Corporate Governance, an Evolutionary Process

One issue which, and rightly so, is and continues to be central to doing business is that of ‘corporate governance’. That system of rules, practices and processes by which an organization is directed and controlled. What also becomes important is the fine balance between the ‘ease of doing business’ and regulation thereof.

About a year ago, in October 2017, a SEBI constituted committee on corporate Governance, chaired by Mr Uday Kotak released a report which dealt extensively with various aspects of corporate governance of listed entities. A year on, the Government has recently (on November 2, 2018) notified the companies (amendment) ordinance, 2018 (ordinance) amending various sections of the companies act, 2013 (CA 2013). This ordinance is an example of this delicate balance between the ‘ease of doing business’ and regulation towards the end of achieving better corporate governance.

One of the areas where the CA 2013 significantly departed from the companies act, 1956 (CA 1956) was in the areas of strengthening penalties, and making serious offences non-compoundable in nature. While the CA 1956 may have needed some correction, the CA 2013, owing in part to the fact that the same was drafted and notified in the wake of the Satyam scam, possibly went a bit too far in certain areas. While the initial thought process behind the CA 2013 was to simplify the codification of company law and achieve greater corporate governance but not necessarily with significantly increased compliance, the initial form of the CA 2013 likely leaned towards considerably increased compliance and reporting requirements. Any such process of transition from one body of legislation to another is an evolutionary process, and it is only with practical experience that issues surface, and appreciating this the Government has from time to time amended and further provided exceptions from the applicability of certain portions of the CA 2013 to certain types of entities. It would not be wrong to say that the journey of the CA 2013 much like the concept of corporate governance has been an evolutionary one, and continues to be so.

While the CA 2013 has evolved considerably from the time of its notification, one of the key criticisms has been that the same imposes considerable and serious penalties and criminalized offences which are relatively technical/ compliance related. To seek to address this issue, the central Government set up the committee to Review offences under the companies act, 2013 (Review committee). One of the other key aims and one could say juxtaposing purposes sought to be achieved by the Government in setting up this review committee was to propose amendments to deal strictly with ‘shell companies’ purportedly used to launder ‘black money’. Therefore while on the one hand the review committee had to look for ways in which it could liberalize certain aspects of the law, it also had to seek to achieve much stricter corporate governance in others.

Basis the report released by the Review committee, the ordinance to further amend the CA 2013 was promulgated on November 2, 2018. towards increasing the ‘ease of doing business’, the ordinance has revised the penalties for various offences to confine the same to a financial penalty (without any element of discretionary or mandatory imprisonment). This coupled with the fact that the ordinance also amends Section 441(6) of the CA 2013 such that only offences where imprisonment is a mandatory component (as opposed to a possible discretionary component) of the punishment (with or without fine) are not compoundable, has significantly increased the power of Regional Directors to compound offences. Some of the key offences that remain not compoundable are contraventions of Section 447 (punishment for fraud); Section 8 (formation of companies with charitable objects); Section 40 (Securities to be dealt with on stock exchange); and Section 90 (register of significant beneficial owners). Further the pecuniary jurisdiction of the Regional Director for compoundable offences has been increased from INR 5 lakh to INR 25 lakh. This has provided significant relief in various areas, also specifically positively impacting director liability.

> **Given request A**:
Report every line of the listing that contains the string "Remix", matching case exactly.
> **Given request B**:
Continue the article on corporate governance and the 2018 ordinance amending the Companies Act, 2013, starting after its last sentence.
The corporate governance article and the listing have nothing to do with each other.

> **Task data**:
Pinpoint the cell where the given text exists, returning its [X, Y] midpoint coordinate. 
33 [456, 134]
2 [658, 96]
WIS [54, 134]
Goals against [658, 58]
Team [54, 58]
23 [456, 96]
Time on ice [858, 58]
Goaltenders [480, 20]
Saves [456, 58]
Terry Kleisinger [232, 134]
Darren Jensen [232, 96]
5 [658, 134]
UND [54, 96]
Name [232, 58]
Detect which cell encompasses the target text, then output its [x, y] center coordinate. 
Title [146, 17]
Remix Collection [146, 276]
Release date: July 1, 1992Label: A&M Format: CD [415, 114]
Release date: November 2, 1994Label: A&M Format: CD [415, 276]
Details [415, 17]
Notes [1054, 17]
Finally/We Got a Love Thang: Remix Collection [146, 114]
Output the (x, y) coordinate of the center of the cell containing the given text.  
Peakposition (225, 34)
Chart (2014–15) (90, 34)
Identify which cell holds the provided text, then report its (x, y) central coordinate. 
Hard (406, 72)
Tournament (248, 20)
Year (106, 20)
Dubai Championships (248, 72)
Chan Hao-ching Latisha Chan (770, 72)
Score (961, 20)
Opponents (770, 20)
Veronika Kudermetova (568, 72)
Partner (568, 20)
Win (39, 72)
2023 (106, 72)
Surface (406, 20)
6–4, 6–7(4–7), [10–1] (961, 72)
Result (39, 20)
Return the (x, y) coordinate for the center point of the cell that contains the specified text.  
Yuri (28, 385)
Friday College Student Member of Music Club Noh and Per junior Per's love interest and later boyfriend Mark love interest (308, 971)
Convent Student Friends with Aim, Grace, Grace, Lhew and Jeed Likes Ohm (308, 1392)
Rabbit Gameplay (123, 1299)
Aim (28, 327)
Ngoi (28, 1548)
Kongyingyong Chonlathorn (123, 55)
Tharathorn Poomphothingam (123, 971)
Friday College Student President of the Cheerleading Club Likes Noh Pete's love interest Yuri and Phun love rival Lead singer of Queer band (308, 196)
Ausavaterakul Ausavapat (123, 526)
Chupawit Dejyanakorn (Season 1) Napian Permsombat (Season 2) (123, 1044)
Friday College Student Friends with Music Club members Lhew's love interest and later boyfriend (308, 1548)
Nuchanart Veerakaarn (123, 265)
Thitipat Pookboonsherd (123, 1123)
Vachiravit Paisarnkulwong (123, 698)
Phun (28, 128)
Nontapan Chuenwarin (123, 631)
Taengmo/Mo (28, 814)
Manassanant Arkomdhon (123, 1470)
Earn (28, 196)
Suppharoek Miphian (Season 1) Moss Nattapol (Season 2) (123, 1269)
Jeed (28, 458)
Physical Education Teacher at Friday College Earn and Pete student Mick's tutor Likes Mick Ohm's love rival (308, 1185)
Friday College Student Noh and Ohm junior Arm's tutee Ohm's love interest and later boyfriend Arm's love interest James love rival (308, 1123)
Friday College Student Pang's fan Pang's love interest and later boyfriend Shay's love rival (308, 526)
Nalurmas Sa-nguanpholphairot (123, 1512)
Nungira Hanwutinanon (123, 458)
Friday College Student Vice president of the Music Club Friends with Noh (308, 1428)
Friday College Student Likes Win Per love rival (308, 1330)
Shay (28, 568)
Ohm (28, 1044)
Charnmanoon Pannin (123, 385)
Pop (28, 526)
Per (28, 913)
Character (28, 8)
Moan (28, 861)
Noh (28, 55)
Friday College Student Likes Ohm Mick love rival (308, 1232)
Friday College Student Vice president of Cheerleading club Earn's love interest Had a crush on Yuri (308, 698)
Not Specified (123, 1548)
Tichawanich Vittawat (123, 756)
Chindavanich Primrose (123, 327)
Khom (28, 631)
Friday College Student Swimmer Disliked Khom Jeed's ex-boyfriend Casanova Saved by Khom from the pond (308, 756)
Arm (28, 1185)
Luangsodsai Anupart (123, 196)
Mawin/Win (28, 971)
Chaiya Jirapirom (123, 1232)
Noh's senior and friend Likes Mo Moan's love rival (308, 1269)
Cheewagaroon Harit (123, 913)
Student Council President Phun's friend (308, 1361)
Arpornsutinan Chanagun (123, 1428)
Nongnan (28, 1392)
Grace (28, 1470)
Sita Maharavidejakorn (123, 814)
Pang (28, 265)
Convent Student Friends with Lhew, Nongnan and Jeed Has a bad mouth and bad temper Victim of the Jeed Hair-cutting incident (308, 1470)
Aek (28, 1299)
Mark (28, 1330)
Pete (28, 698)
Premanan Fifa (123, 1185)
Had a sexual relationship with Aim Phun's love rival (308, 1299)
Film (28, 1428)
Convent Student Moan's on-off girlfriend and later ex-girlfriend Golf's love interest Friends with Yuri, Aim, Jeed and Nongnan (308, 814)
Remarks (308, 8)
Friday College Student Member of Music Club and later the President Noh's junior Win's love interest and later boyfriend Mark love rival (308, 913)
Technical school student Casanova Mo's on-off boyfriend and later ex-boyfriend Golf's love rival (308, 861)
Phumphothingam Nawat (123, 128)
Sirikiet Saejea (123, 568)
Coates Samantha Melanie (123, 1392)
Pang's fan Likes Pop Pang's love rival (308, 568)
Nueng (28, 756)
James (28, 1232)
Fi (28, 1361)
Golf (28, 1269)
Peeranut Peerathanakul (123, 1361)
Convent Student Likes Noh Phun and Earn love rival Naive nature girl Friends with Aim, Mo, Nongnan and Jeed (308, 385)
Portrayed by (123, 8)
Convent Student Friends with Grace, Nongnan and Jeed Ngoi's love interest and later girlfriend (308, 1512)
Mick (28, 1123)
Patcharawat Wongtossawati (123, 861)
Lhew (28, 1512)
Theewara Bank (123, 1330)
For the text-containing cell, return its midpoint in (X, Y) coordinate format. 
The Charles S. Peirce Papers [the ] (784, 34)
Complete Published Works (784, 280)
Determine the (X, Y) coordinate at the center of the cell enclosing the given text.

> **Written reply A**:
Remix Collection [146, 276]
Finally/We Got a Love Thang: Remix Collection [146, 114]

> **Written reply B**:
At the same time, to be able to curb the proliferation of shell companies, Section 11 of the 1956 act which was omitted in 2015 has been brought back as Section 10a of the 2013 act. Henceforth, no company having a share capital can ‘commence any business or exercise any borrowing powers’, unless (i) a director files a declaration with six months of incorporation stating that every subscriber to the memorandum has ‘paid the value of shares to be taken by him’; and (ii) a verification has been filed by the company of its registered office within thirty days of incorporation in terms of Section 12(2) of the 2013 act. Upon a failure to do this, the registrar, has been empowered to initiate the process for striking the name of company off the register. Further, a new Section 12(9) has been inserted pursuant to which, where a registrar has reasonable cause to believe a company is not carrying on business at its registered office, he may carry out an inspection and initiate the process for striking the name of company off the register.

The above is indicative of the fine balance that the legislature has sought to achieve, while at the same time the evolution of law continues to some extent to be a reactionary response to certain specific examples of gad corporate governance which may still not be addressed by increased regulation.

Around the same time as the ordinance, the Ministry of Corporate Affairs (MCA) also issued a notice, seeking suggestions from stakeholders on additional amendments of an ‘urgent nature’ that are required to strengthen the corporate governance and enforcement framework (Notice). Some of the key aspects set out in the Notice relate to the following:

Significant Beneficial Ownership

By way of the companies (Amendment) act, 2017 (Amendment act), the concept of significant beneficial owners and their disclosure obligations was introduced in Section 90 of CA 2013. this issue of who is a ‘beneficial owner’, especially when a shareholder is an incorporated entity, or a trust for instance is a vexed one and basis various representations the declarations to be filed by significant beneficial owners and companies pursuant to the amendment act read with the rules have been put on hold. However, the Notice proposes and amendment which places an obligation on companies to take steps to identify if there is any significant beneficial owner and require such individual to comply with the provisions under CA 2013 in this regard. This would be an extremely onerous obligation on companies, now effectively tasked to investigate their own shareholders. It is also not clear whether a company would then be held liable if in the future any noncompliance with regard to a declaration is found, despite the company having taken possible best efforts to perform such an investigation.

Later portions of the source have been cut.